The LIRR completed realigning the tracks near the Bellerose stop. Image Courtesy of LIRR
By Ivan Pereira

After 10 weeks of work and heavy schedule changes that affected thousands of commuters, the Long Island Rail Road is set to activate its new state-of-the-art track system next Monday.

LIRR President Helena Williams said the Queens Interlocking Switch & Signal Improvement project would bring the service into the 21st century with an updated computer system and better aligned tracks.

The $60.4 million project, which began work June 6, caused a major change in trains schedules last weekend that affected the nearly 90,000 riders who rode the trains between Jamaica and Mineola and between Jamaica and Hempstead.

“We are challenged by the size and scope of the project, but we have a great team to meet this challenge,” Williams said at a press conference at the LIRR's headquarters in Jamaica last Thursday.

For a 48-hour period beginning Saturday, crews were hard at work at the track, located between the Queens Village and Bellerose stops, realigning tracks that were not straight at the point where the Hempstead and Port Jefferson branches merge and refitting signal and switches with upgrades.

By fixing the so-called Bellerose Bump, trains will be able to travel 80 miles per hour instead of 60 miles per hour through the area, according to a LIRR spokesman.

The upgrades did come at a small price for the riders last weekend.
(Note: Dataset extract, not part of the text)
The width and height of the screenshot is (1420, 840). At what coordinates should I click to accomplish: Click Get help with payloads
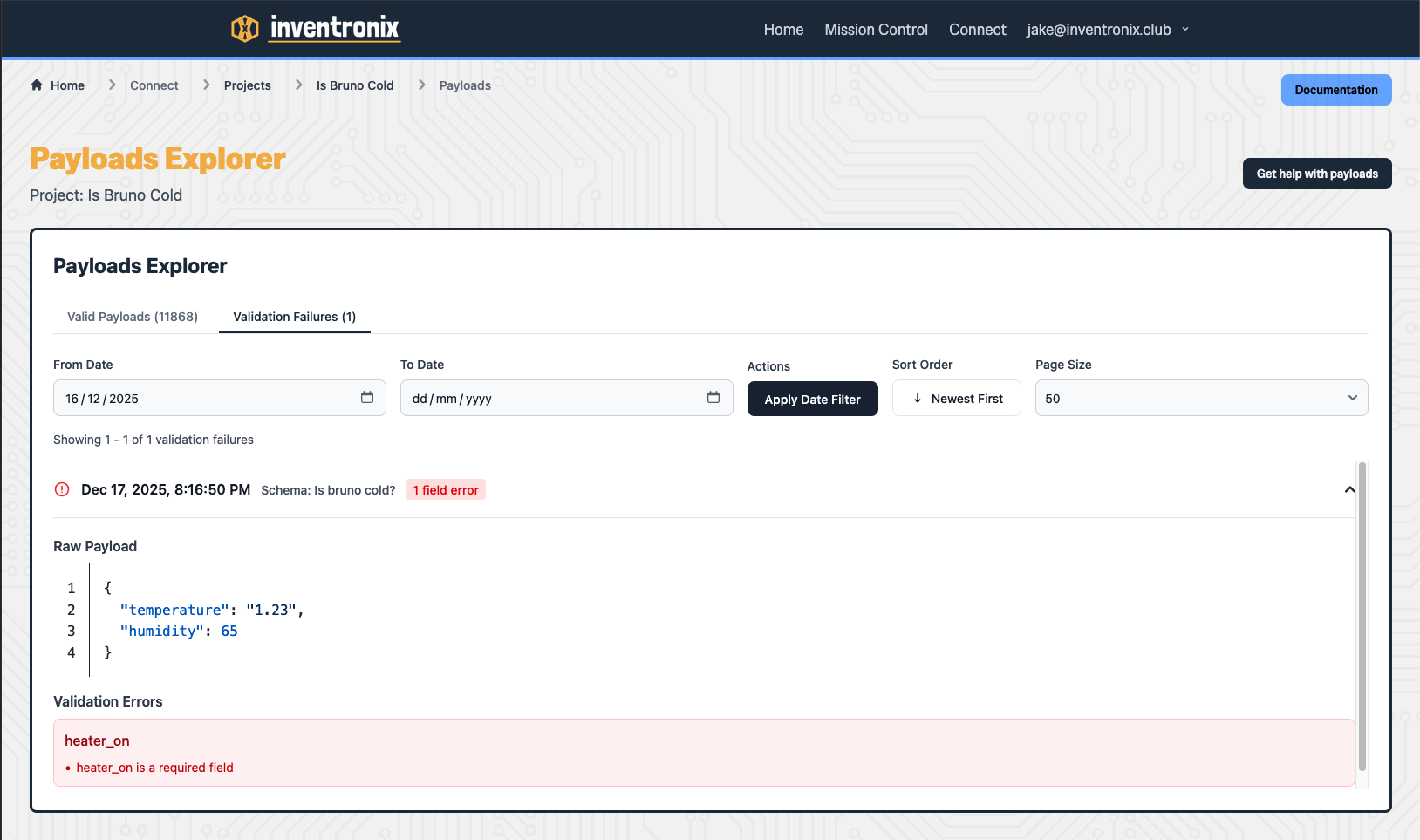[x=1316, y=174]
They were without service on the 270 trains that make up 41 percent of the transit system's railways and had to use special buses and rerouted trains that traveled to their stops, according to the LIRR.

Williams said the agency took into account how the service changes would affect its riders' weekend plans and helped them adjust with a media and information campaign all summer.

“It's been a long program. The Bellerose and Far Rockaway residents have been patient,” she said.

Williams said she hopes the hard work has paid off. The new system replaces the 1910 lever system for the signal system with micro processing technology.

Technicians will be able to control the tracks on the Main Line with computers that the LIRR said will allow for faster switches with less hassle. The state-of-the-art system will compliment the realigned tracks and give commuters a better, more efficient experience according to Williams.

“We will no longer need employees to control levers from the switchboard,” she said. “We think in general you will feel a smoother ride.”